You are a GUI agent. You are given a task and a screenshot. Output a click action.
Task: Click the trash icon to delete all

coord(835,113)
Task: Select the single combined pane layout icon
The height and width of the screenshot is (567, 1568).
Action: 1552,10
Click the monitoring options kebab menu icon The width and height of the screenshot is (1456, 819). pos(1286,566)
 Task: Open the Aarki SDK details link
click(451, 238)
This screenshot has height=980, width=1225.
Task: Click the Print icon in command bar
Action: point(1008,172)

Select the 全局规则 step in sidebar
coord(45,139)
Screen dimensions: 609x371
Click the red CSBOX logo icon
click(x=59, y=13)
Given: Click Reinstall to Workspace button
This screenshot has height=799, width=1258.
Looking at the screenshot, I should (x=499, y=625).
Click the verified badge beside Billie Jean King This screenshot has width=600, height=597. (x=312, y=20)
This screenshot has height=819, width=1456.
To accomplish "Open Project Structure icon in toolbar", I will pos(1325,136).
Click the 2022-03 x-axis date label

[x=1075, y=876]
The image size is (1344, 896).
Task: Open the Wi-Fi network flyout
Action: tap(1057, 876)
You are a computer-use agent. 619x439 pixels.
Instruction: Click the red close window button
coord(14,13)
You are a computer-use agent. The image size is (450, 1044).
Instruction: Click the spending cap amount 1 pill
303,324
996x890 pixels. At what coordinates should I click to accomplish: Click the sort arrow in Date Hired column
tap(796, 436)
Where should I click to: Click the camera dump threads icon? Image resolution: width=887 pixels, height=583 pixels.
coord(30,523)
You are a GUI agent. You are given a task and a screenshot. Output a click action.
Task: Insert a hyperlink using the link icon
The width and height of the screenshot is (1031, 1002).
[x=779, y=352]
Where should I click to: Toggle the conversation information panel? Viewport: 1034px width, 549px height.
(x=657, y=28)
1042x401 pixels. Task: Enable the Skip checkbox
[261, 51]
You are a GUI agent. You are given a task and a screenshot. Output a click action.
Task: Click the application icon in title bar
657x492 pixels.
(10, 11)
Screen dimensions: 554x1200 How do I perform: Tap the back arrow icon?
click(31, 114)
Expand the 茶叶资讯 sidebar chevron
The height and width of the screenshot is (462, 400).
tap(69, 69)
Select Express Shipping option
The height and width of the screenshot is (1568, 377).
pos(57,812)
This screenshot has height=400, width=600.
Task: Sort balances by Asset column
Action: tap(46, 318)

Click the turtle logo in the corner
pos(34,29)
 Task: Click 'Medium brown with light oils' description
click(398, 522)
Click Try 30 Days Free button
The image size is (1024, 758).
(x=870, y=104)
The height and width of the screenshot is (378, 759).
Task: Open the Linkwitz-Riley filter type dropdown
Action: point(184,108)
====
What to do -
Can you rewrite all the data above, changing every "pixels" to "px" and leaving everything else as it is?

Answer to the exercise -
You are a GUI agent. You are given a task and a screenshot. Output a click action.
Task: Click the trash icon to delete all

coord(835,113)
Task: Select the single combined pane layout icon
The height and width of the screenshot is (567, 1568).
Action: 1552,10
Click the monitoring options kebab menu icon The width and height of the screenshot is (1456, 819). pos(1286,566)
 Task: Open the Aarki SDK details link
click(451, 238)
This screenshot has height=980, width=1225.
Task: Click the Print icon in command bar
Action: point(1008,172)

Select the 全局规则 step in sidebar
coord(45,139)
Screen dimensions: 609x371
Click the red CSBOX logo icon
click(x=59, y=13)
Given: Click Reinstall to Workspace button
This screenshot has height=799, width=1258.
Looking at the screenshot, I should (x=499, y=625).
Click the verified badge beside Billie Jean King This screenshot has width=600, height=597. (x=312, y=20)
This screenshot has height=819, width=1456.
To accomplish "Open Project Structure icon in toolbar", I will pos(1325,136).
Click the 2022-03 x-axis date label

[x=1075, y=876]
The image size is (1344, 896).
Task: Open the Wi-Fi network flyout
Action: tap(1057, 876)
You are a computer-use agent. 619x439 px.
Instruction: Click the red close window button
coord(14,13)
You are a computer-use agent. The image size is (450, 1044).
Instruction: Click the spending cap amount 1 pill
303,324
996x890 px. At what coordinates should I click to accomplish: Click the sort arrow in Date Hired column
tap(796, 436)
Where should I click to: Click the camera dump threads icon? Image resolution: width=887 px, height=583 px.
coord(30,523)
You are a GUI agent. You are given a task and a screenshot. Output a click action.
Task: Insert a hyperlink using the link icon
The width and height of the screenshot is (1031, 1002).
[x=779, y=352]
Where should I click to: Toggle the conversation information panel? Viewport: 1034px width, 549px height.
(x=657, y=28)
1042x401 px. Task: Enable the Skip checkbox
[261, 51]
You are a GUI agent. You are given a task and a screenshot. Output a click action.
Task: Click the application icon in title bar
657x492 px.
(10, 11)
Screen dimensions: 554x1200 How do I perform: Tap the back arrow icon?
click(31, 114)
Expand the 茶叶资讯 sidebar chevron
The height and width of the screenshot is (462, 400).
tap(69, 69)
Select Express Shipping option
The height and width of the screenshot is (1568, 377).
pos(57,812)
This screenshot has height=400, width=600.
Task: Sort balances by Asset column
Action: tap(46, 318)

Click the turtle logo in the corner
pos(34,29)
 Task: Click 'Medium brown with light oils' description
click(398, 522)
Click Try 30 Days Free button
The image size is (1024, 758).
(x=870, y=104)
The height and width of the screenshot is (378, 759).
Task: Open the Linkwitz-Riley filter type dropdown
Action: point(184,108)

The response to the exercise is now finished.